The business lobby urged authorities to address deficiencies observed on the auction, which included delay settlement arising from more currency being sold than available.
It also said government needed to take into consideration that confidence was at the centre of all flat currencies, hence the need to avoid policy misperceptions generated by otherwise well-intentioned policy directives.
"It is important that we move to single exchange rate at which the entire economy operates, as the presence of multiple exchange range in economy encourages arbitrage between the different markets and platforms.
"Further engagements are necessary to make this a reality, whether through great efficiency on the auction or through the interbank/bureau markets or some other appropriate markets," said CZI.
"There is need to be confidence in the auction or a formal foreign currency market before driving towards a mono currency.
"We have always witnessed the unintended consequences of premature push towards mono currency in the past two years," said CZI.
The group said while it agreed with issues that government, Treasury were trying to resolve, it felt SI 127 in fact did the opposite of what government intended to achieve.
"CZI agrees with the issues that the Ministry of Finance is trying to resolve such as controlling inflation, eradicate the use of black market and informal markets, bring stability/sanity of foreign currency markets and prevent abuse of foreign currency obtained on the auction for profiteering and other opaque activity.
"It is our submission that the SI 127 does exact opposite of the above and indeed will reduce the amount of foreign currency in the official and formal channels, creates USD inflation to achieve a perceived required return by business.
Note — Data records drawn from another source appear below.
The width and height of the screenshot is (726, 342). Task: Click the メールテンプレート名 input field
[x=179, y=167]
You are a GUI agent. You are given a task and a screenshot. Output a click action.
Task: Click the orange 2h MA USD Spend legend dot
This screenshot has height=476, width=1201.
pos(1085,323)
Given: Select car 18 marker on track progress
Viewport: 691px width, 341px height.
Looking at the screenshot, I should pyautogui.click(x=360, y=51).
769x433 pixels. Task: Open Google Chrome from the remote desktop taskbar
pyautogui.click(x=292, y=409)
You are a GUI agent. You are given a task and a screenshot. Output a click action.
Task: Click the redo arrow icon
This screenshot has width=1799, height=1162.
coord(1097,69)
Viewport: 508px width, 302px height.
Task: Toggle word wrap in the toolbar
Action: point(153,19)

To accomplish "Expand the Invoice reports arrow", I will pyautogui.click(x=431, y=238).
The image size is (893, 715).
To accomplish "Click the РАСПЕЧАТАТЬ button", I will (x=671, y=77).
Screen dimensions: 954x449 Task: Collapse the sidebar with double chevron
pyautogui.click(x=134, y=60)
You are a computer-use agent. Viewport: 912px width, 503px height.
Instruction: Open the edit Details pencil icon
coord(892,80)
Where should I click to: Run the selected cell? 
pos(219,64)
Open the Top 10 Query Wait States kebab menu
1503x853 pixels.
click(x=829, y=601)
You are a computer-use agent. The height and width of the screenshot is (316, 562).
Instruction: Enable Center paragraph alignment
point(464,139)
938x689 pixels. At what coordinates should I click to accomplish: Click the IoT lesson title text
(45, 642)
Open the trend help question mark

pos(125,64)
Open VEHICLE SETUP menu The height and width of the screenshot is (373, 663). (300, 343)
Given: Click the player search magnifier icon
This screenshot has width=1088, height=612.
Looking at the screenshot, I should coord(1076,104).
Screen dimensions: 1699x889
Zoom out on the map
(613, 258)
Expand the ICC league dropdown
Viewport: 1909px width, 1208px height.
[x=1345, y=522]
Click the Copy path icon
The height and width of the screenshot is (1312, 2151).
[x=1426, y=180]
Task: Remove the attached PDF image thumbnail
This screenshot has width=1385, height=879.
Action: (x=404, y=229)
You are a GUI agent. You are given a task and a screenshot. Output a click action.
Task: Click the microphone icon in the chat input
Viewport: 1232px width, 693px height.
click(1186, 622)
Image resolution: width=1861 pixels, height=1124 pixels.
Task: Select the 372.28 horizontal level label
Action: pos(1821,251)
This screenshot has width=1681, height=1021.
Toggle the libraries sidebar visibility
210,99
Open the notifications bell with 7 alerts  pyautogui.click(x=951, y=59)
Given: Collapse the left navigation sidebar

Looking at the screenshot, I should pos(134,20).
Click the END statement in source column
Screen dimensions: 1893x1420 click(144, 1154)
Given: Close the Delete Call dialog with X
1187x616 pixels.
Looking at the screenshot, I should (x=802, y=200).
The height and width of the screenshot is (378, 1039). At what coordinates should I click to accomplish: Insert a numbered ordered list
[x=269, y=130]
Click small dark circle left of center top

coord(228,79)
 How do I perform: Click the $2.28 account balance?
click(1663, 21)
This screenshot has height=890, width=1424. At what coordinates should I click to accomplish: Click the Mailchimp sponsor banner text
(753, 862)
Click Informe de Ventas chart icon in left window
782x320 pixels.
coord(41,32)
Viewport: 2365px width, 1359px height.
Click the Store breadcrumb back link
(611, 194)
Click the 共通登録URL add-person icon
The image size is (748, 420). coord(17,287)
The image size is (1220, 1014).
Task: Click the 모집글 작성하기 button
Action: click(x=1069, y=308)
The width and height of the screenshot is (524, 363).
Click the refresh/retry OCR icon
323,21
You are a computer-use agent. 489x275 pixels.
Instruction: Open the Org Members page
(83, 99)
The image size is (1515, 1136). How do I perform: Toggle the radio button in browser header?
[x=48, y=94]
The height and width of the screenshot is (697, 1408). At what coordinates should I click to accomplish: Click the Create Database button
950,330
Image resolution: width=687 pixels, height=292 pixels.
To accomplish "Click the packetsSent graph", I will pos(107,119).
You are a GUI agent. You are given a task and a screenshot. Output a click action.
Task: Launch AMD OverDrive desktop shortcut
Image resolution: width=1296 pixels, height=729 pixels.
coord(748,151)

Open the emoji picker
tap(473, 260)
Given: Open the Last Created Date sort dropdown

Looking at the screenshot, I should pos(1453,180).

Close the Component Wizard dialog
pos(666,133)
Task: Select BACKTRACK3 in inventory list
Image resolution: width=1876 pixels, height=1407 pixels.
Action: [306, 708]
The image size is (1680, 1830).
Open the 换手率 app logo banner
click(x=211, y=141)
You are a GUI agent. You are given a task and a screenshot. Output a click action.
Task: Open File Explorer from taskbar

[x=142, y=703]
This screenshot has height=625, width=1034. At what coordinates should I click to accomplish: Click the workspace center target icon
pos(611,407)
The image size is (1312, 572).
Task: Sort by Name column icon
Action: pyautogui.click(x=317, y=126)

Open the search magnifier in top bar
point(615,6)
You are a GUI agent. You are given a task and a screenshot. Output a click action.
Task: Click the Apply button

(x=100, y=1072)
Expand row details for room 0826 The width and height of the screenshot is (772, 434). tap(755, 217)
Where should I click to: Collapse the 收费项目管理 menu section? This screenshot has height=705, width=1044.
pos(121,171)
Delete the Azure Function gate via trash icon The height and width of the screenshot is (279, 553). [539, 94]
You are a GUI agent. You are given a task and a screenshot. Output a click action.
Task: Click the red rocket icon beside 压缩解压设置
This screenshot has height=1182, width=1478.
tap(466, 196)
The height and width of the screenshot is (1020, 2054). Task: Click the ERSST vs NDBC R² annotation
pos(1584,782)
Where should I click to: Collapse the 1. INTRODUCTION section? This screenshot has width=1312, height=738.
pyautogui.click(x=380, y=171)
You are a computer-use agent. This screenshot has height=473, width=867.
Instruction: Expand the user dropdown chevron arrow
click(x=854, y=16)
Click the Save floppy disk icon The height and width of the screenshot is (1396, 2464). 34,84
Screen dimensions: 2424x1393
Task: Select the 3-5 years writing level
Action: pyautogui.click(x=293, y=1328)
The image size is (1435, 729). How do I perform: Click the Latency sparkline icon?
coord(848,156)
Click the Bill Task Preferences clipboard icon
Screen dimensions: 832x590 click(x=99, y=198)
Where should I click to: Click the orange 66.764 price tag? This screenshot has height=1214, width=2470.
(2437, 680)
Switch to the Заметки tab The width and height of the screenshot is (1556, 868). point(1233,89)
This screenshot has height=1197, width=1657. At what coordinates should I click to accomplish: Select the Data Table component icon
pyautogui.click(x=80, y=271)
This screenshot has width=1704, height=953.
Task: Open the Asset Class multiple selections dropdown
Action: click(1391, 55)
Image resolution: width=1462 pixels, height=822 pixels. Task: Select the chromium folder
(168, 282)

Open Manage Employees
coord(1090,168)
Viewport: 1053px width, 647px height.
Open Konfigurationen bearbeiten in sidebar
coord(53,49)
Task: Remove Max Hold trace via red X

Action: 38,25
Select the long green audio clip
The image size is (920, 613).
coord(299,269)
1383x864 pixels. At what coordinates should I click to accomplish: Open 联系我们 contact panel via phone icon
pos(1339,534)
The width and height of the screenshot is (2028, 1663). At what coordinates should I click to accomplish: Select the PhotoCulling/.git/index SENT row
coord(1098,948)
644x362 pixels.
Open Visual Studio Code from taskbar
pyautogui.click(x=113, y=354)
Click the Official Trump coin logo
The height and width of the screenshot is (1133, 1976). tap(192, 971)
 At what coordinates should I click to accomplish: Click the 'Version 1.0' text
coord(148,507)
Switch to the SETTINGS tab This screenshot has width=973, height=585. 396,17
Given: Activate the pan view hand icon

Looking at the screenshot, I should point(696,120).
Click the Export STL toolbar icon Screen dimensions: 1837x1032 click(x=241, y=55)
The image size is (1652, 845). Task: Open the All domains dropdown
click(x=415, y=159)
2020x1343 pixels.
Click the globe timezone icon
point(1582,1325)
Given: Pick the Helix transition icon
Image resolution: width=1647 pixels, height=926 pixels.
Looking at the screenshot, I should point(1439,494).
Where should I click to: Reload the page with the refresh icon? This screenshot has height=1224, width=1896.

"The market believes that auction is a controlled rate and therefore from the past, we have seen that it looks for another reference point in determining a price," said CZI.
The lobby groups also believe the SI will reduce foreign currency revenues by government as foreign currency will be driven underground.
"Farmers will be negatively impacted as we expect the parallel market to take over and crash the market. For example, GMB has fixed a price for purchase of grain. This will not reward farmers for their efforts," CZI said.
The group said business was the most affected in long-term resulting in it taking a defensive posture to the detriment of a volatile economy.
"Trading takes a back seat to balance sheet integrity should the black-market rate start to devalue the ZWL.
"This leads to further inflation as few goods come to market," said CZI.